Sous la direction précise et inspirée de Damien Guillon, un ensemble instrumental concentré, au son si dense qu’il est presque âpre, un choeur d’enfants et un choeur d’hommes, respectivement la Maîtrise de Bretagne et l’Ensemble Vocal Mélisme(s), et un ensemble de solistes formidables nous font revivre ce soir l’histoire bien connue, en une sorte de méditation intense et musicale.

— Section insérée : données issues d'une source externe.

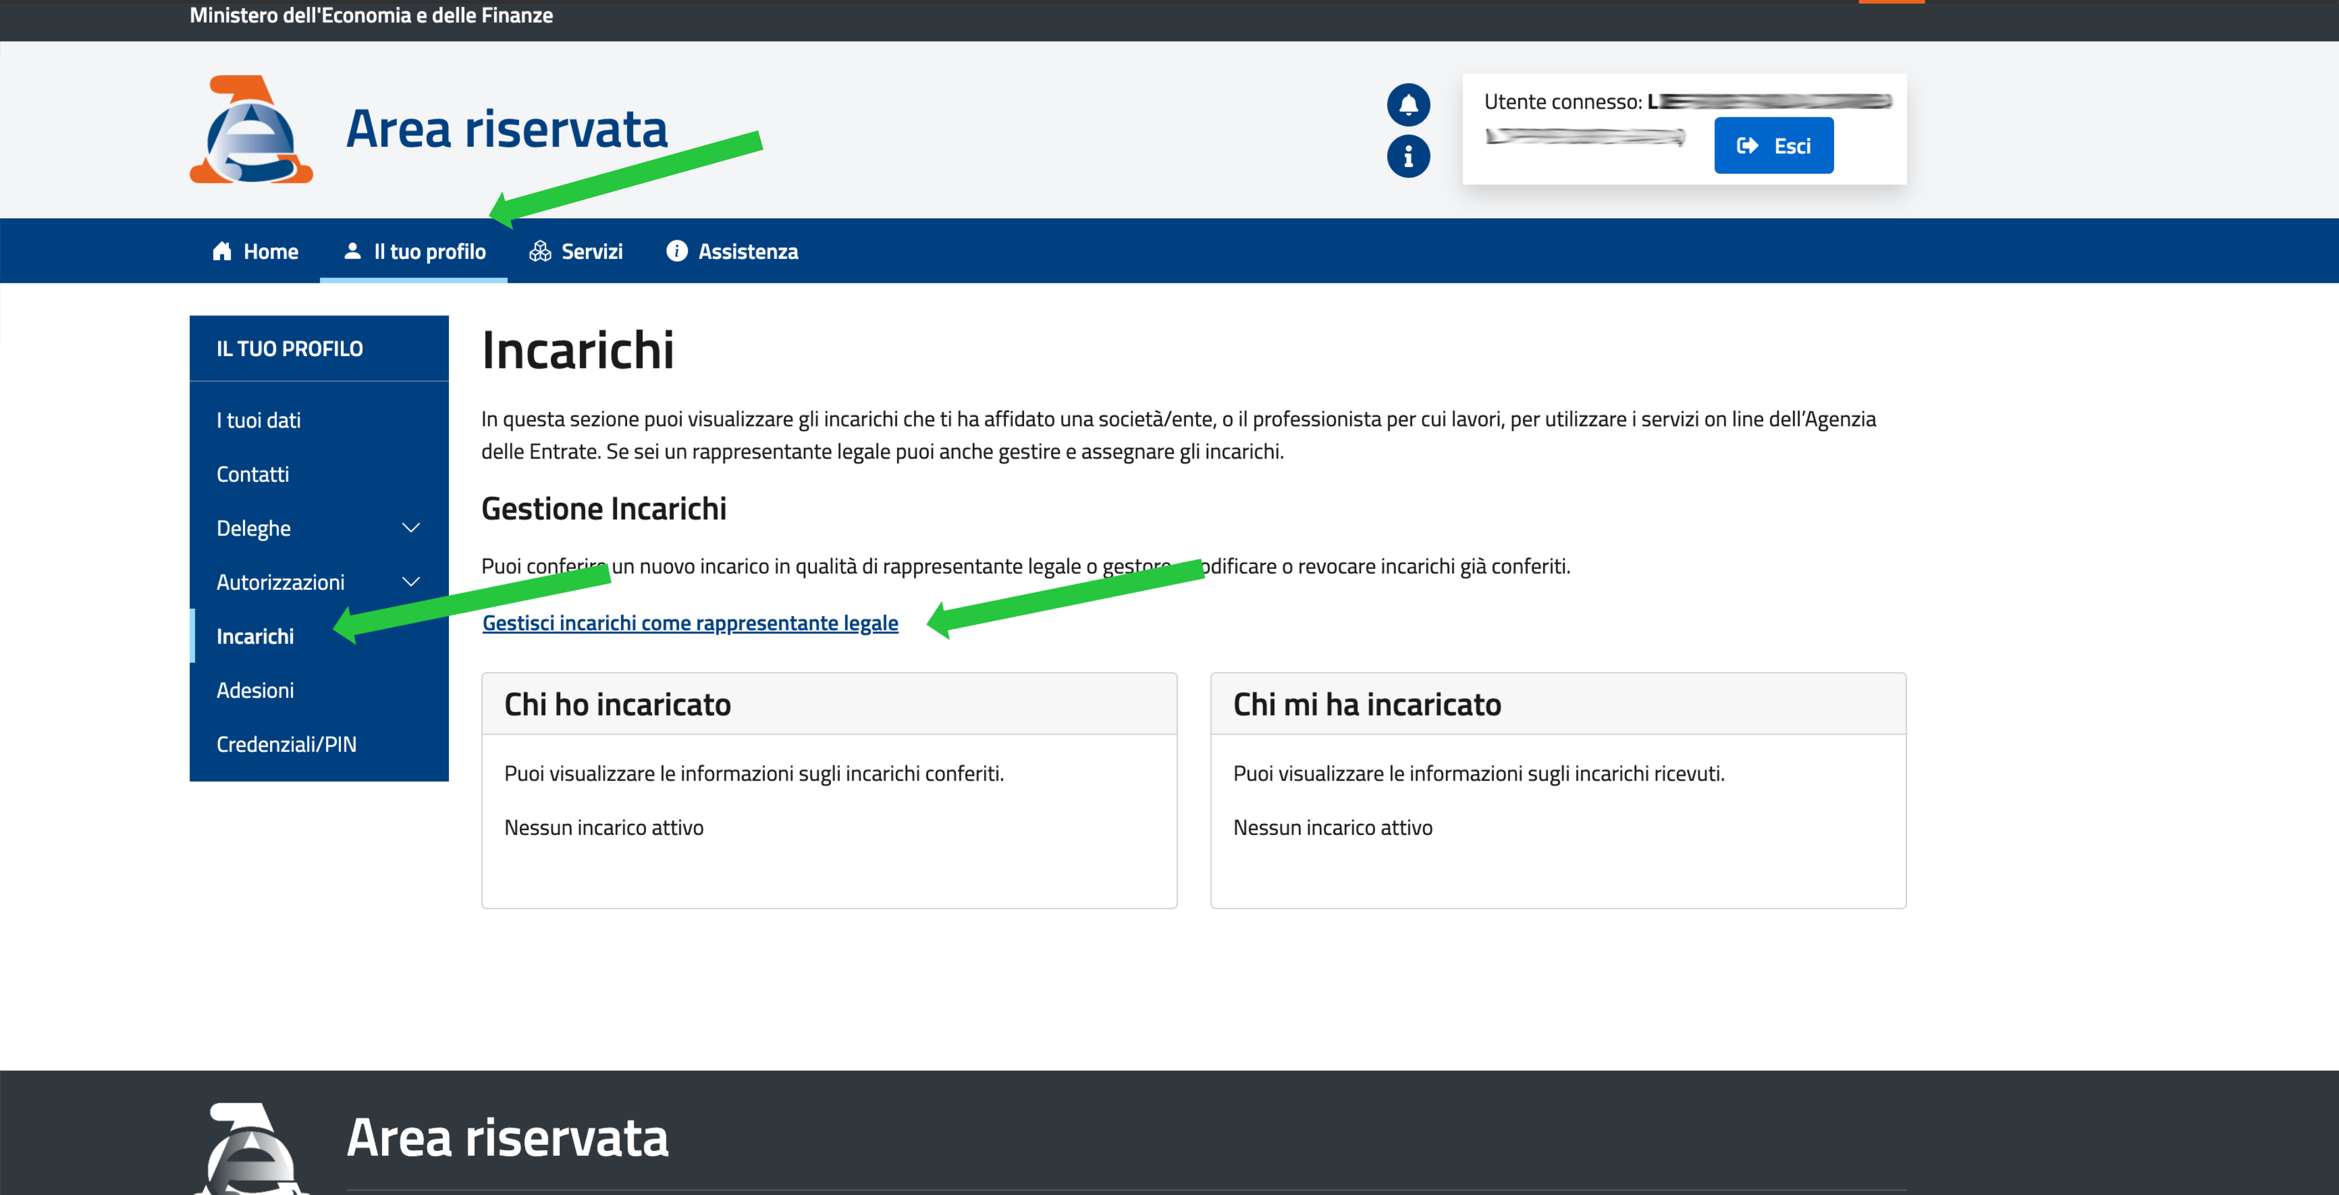Open Gestisci incarichi come rappresentante legale
The height and width of the screenshot is (1195, 2339).
(690, 623)
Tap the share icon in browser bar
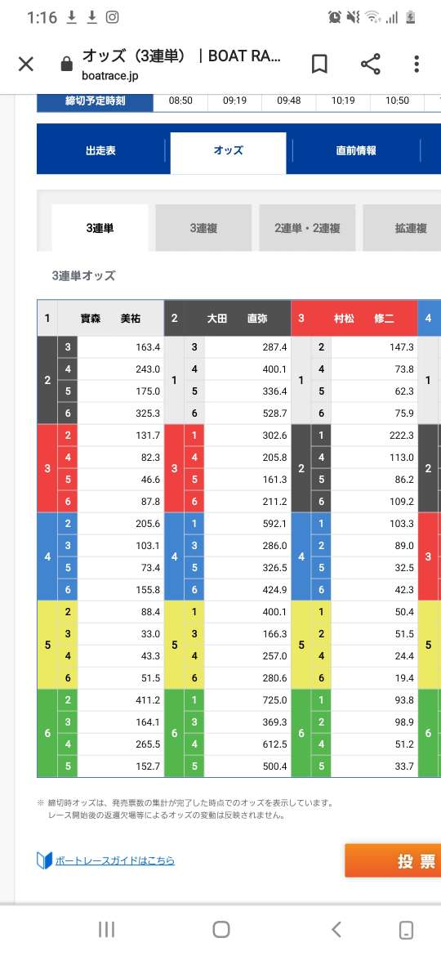Screen dimensions: 441x956 (x=370, y=64)
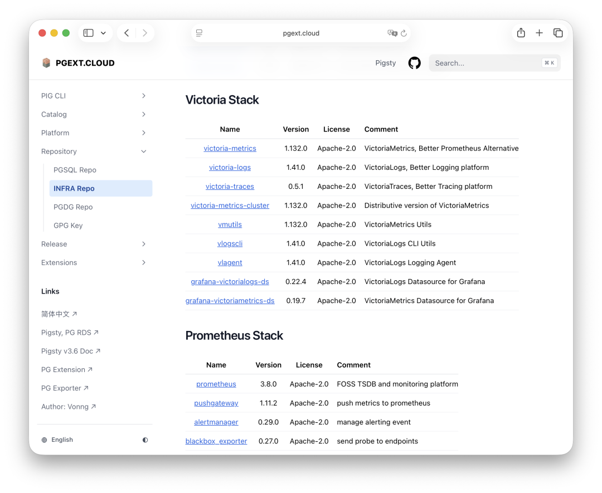602x493 pixels.
Task: Open the GitHub repository via the header icon
Action: [414, 63]
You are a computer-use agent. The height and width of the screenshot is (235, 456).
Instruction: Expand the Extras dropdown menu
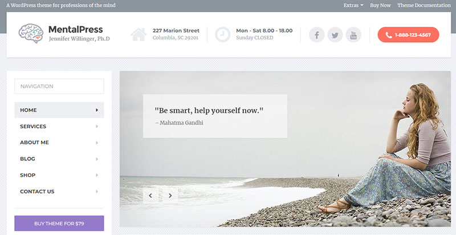coord(353,5)
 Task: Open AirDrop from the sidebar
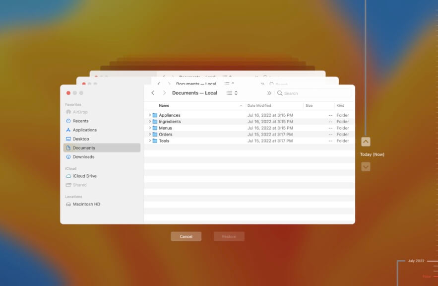point(79,112)
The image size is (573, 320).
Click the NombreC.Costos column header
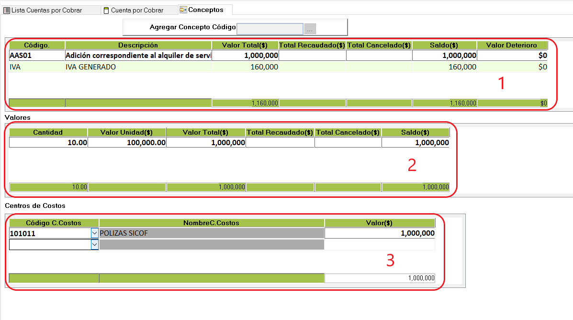[x=211, y=223]
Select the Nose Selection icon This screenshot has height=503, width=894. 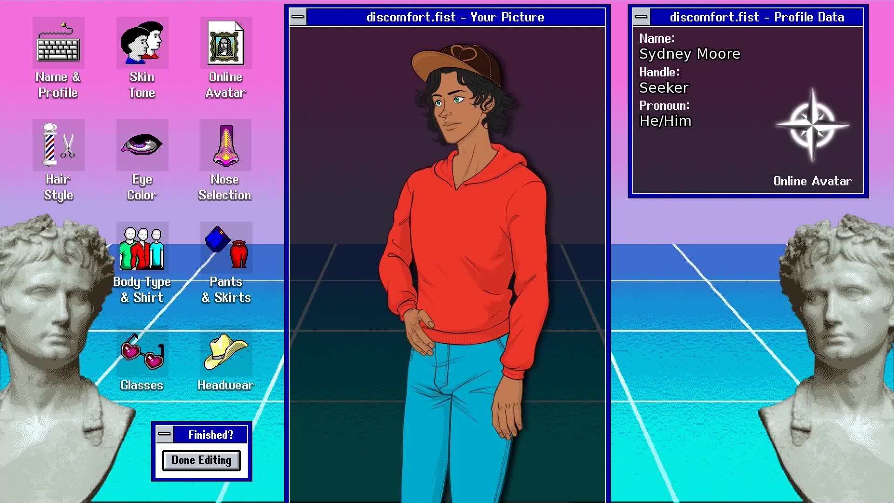pos(226,145)
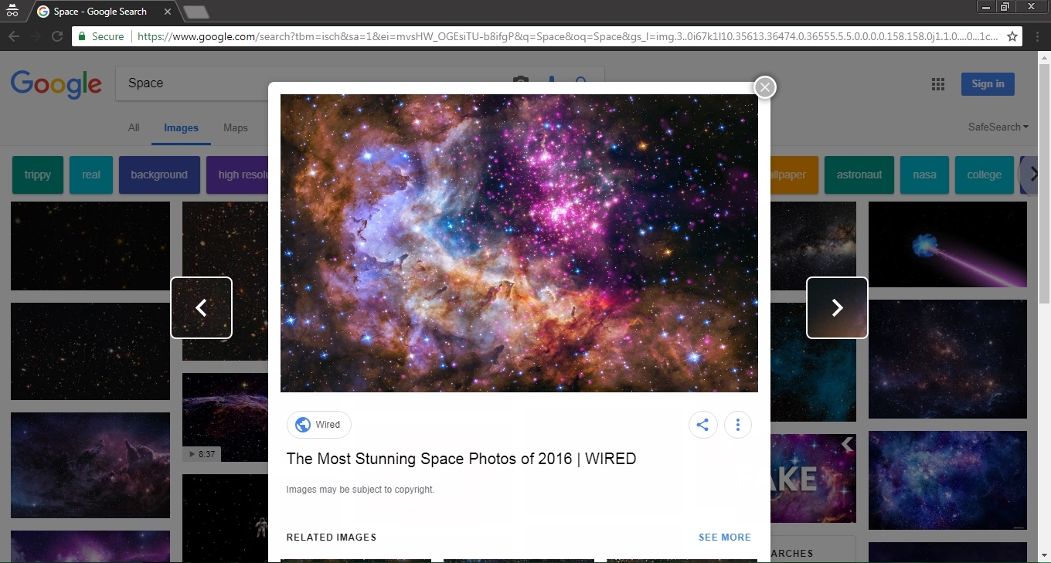
Task: Click the Sign in button
Action: pyautogui.click(x=987, y=83)
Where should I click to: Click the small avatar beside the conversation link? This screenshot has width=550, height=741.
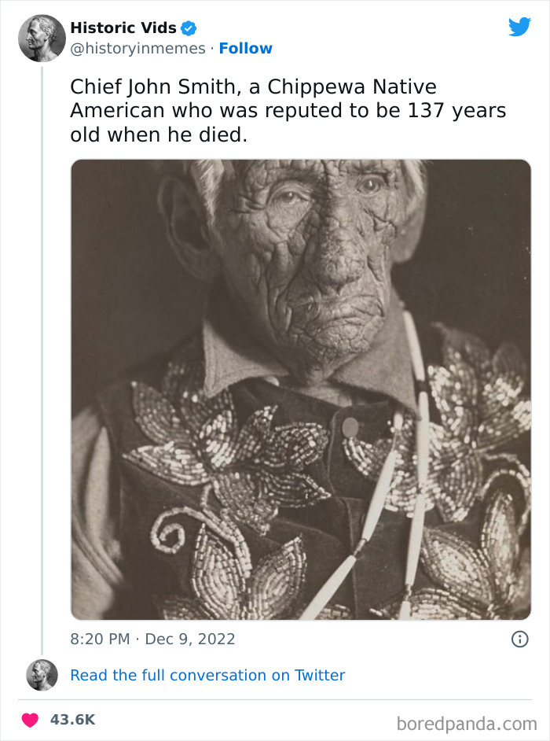[42, 675]
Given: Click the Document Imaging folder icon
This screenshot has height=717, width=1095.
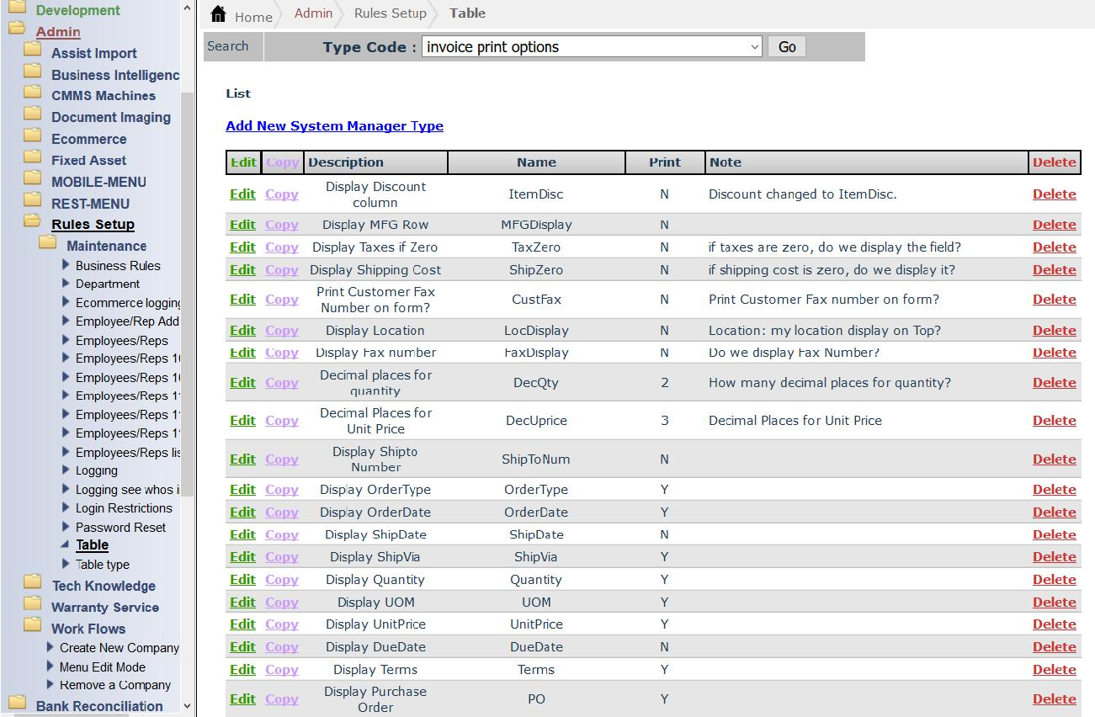Looking at the screenshot, I should (x=33, y=114).
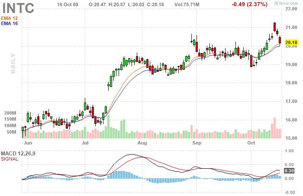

Thomas Hobbs est un évangéliste merveilleux, à la diction et l’intonation parfaite, présent du début à la fin. L’intensité de son chant récitatif fait croire que la terrible histoire de persécution, de torture et mise à mort qu’est la Passion du Christ soit arrivée hier. Tout aussi convaincant et très émouvant est Benoît Arnould dans le rôle de Jésus. Autorité tranquille, acceptation de l’inacceptable - ce Jésus nous rappelle la valeur symbolique de l’histoire de la Passion. En cette époque hédoniste, où la pensée de toute la société est tournée vers la jouissance et la consommation, cette société qui vit dans le déni de la souffrance et la mort et les bannit derrière des murs épais, en cette époque il est salutaire de se rappeler que parfois la souffrance mène à sa transcendance. C’est là le symbolisme qui nous frappe dans cette oeuvre, que l’on soit chrétien ou non. Cela fonctionne très bien dans le cadre intimiste d’une petite salle, et où un petit ensemble instrumental accompagne discrètement les chanteurs. Le Banquet Céleste le fait à merveille, si bien que les solistes ont toute liberté d’exprimer leurs messages dans ces airs qui sont des commentaires philosophiques à l’histoire elle-même. La soprano Céline Scheen, l’alto Paul-Antoine Bénos-Djian - la révélation de la soirée, il faut l’admettre - , le ténor Nicholas Scott - ils sont tous remarquables, des voix claires et pures, spécialistes du répertoire baroque, à l’aise dans leur chant. Sans forcément comprendre toutes les paroles, sans forcément suivre les surtitres, le public comprend l’essence de chaque air, oubliant parfois de respirer. Remarquable aussi Tobias Berndt dans la partie de Pilatus, avec son baryton agile et chaleureux. Il donne vie au conflit de loyauté de son personnage et chante son air avec une grâce toute particulière.

Il faut saluer aussi les jeunes chanteurs de la Maîtrise de Bretagne et le Choeur Mélisme(s). La tessiture aiguë des voix d’enfants renforce encore la teneur dramatique des interventions du choeur, et les hommes de Mélisme(s) sont, comme toujours, impeccables.

Une soirée riche en émotions et en réflexions donc, saluée par des applaudissements et des bravos amplement mérités. Merci et bravo à tous!